Но эти как будто косноязычные звуки, нередко свободные от внешнего сцепления мыслей, магически связаны высшим смыслом. «Словно пышным бурьяном поросший» дух, обуреваемый случайными сплетениями образов, уже не в силах спаять частности; бессвязность мышления распускает все синтаксические петли, но под расколотой формой жарче и ярче пылает раскаленное содержание поэзии Гёльдерлина: в этих великих песнях ваятель превращается в могучего духовидца, горящий взор которого видит весь мир в зареве поэтического пожара. В своем ритмическом упоении, в алогическом опьянении Гёльдерлин достигает таких глубин языковой мудрости, какие не были ему доступны в бодрствующем состоянии — «и речь богов струится щедро, и звенят небесные рощи». Утреннюю прозрачность, чистоту контуров, утраченную его новым стилем, его гимном, утонувшую в возвышенном смятении, демоническое вдохновение заменяют внезапные молнии духа, которые своим блеском освещают хаос чувств и на миг ослепительно обнажают все глубины и вершины природы. Грозовыми, молнии подобными являются отныне поэтические озарения Гёльдерлина: они кратковременны и вырываются неожиданно из мрачно гремящих туч его широкошумных од, но они освещают необъятный горизонт. Поэтическая одержимость Гёльдерлина охватывает весь мир; космическими видениями, покинув певца, уносятся его напевы в свою отчизну, в хаос.

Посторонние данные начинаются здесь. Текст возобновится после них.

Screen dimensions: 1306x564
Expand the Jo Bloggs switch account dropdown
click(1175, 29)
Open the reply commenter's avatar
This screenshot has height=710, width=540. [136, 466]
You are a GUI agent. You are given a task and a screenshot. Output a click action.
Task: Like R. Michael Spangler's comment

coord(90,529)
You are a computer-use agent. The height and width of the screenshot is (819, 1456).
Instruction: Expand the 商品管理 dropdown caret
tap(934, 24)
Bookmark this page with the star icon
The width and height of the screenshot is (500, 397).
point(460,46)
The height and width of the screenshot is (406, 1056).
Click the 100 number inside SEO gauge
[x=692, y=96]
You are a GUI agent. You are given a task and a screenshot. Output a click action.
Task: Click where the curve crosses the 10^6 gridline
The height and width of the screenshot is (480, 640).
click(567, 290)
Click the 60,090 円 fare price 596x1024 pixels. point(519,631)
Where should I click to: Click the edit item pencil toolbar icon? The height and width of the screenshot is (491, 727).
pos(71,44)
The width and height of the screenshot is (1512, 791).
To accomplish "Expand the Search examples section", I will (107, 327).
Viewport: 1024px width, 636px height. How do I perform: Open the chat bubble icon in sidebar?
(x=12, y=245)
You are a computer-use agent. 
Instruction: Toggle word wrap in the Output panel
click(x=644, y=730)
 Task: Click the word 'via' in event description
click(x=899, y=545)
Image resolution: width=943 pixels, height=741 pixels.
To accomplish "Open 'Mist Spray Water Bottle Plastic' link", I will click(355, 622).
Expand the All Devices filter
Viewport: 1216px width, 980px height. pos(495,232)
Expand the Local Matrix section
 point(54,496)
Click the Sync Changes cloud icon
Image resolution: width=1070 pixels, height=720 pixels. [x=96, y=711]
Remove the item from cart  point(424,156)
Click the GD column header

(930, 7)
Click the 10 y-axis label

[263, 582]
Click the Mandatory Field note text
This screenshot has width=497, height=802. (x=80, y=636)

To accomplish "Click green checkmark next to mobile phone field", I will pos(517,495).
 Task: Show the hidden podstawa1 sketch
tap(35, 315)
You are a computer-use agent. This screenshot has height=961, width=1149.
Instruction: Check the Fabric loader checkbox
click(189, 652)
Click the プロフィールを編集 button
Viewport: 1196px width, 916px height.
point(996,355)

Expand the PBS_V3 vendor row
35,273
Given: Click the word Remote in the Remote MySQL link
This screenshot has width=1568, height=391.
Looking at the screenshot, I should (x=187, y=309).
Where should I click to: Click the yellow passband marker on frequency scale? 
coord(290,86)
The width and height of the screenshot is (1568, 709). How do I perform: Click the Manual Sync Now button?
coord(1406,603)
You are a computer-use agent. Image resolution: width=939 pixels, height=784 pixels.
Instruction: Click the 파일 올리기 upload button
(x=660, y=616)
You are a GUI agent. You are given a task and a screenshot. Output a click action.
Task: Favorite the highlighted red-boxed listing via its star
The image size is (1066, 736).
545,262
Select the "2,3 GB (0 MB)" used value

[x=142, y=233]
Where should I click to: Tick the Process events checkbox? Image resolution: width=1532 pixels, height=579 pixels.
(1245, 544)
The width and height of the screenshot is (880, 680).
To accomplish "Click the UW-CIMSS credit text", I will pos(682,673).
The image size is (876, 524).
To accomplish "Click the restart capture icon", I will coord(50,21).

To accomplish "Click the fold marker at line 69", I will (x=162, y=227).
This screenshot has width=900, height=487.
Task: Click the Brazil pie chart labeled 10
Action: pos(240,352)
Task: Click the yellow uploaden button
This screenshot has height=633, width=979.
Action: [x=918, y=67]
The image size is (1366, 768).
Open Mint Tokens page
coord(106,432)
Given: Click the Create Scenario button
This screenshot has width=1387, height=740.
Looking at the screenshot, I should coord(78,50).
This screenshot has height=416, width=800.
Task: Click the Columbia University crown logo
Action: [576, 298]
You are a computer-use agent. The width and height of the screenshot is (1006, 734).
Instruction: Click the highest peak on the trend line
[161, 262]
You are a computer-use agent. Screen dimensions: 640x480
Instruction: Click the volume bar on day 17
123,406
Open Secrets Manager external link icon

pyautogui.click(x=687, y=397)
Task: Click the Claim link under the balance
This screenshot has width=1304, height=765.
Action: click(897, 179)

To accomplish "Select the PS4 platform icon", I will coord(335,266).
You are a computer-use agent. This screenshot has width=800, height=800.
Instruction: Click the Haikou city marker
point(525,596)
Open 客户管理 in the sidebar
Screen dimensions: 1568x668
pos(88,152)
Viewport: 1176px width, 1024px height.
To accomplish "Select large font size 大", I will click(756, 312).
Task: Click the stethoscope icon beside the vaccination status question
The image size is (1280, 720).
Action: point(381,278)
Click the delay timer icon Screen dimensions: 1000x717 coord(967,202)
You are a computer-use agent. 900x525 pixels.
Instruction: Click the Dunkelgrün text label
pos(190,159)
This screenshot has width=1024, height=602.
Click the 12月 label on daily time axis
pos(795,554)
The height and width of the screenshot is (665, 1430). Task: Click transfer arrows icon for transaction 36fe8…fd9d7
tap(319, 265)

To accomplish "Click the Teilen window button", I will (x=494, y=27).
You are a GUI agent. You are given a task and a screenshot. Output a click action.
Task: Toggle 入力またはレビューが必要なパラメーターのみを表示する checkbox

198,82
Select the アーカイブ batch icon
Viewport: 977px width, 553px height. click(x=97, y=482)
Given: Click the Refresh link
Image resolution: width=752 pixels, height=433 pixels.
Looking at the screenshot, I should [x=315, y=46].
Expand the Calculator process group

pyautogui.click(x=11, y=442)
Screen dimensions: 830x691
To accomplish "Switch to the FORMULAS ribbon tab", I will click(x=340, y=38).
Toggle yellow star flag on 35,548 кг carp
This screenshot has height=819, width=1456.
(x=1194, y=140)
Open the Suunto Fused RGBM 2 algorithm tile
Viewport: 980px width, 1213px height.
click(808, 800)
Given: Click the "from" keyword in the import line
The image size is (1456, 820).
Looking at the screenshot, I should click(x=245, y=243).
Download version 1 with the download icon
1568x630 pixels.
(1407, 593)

Скитаясь во мраке, лишь изредка прорезаемом зловещим сверканием молний, полуослепленный, он прикасается к грандиозным сцеплениям, знамениям и образам времен и сфер. И в этом чудесном странствии в страну, где нет дорог, почти в самом конце пути, за миг до падения в пропасть, совершается чудо: в глубочайшем лабиринте, в бурном сумраке духа, встречает он то, что тщетно искал при свете рассудка: тайну Эллады. На всех дорогах своего детства ждал он ее, в небесах идеала, в сфере грез искал юноша свою Элладу, тщетно посылал он на поиски мечтателя Гипериона ко всем берегам современности и былого. Тень Эмпедокла он вызвал из подземного мира, прочитал книги мудрецов, «изучение греков заменяло ему общение с друзьями»; только потому стал он так чужд своему отечеству, своему времени, что вечно стремился к этой воображаемой Элладе и, сам пораженный своей зачарованностью, не раз спрашивал себя:

Что это, что

К старым, благим берегам Влечет меня так, что их больше Люблю, чем свою отчизну?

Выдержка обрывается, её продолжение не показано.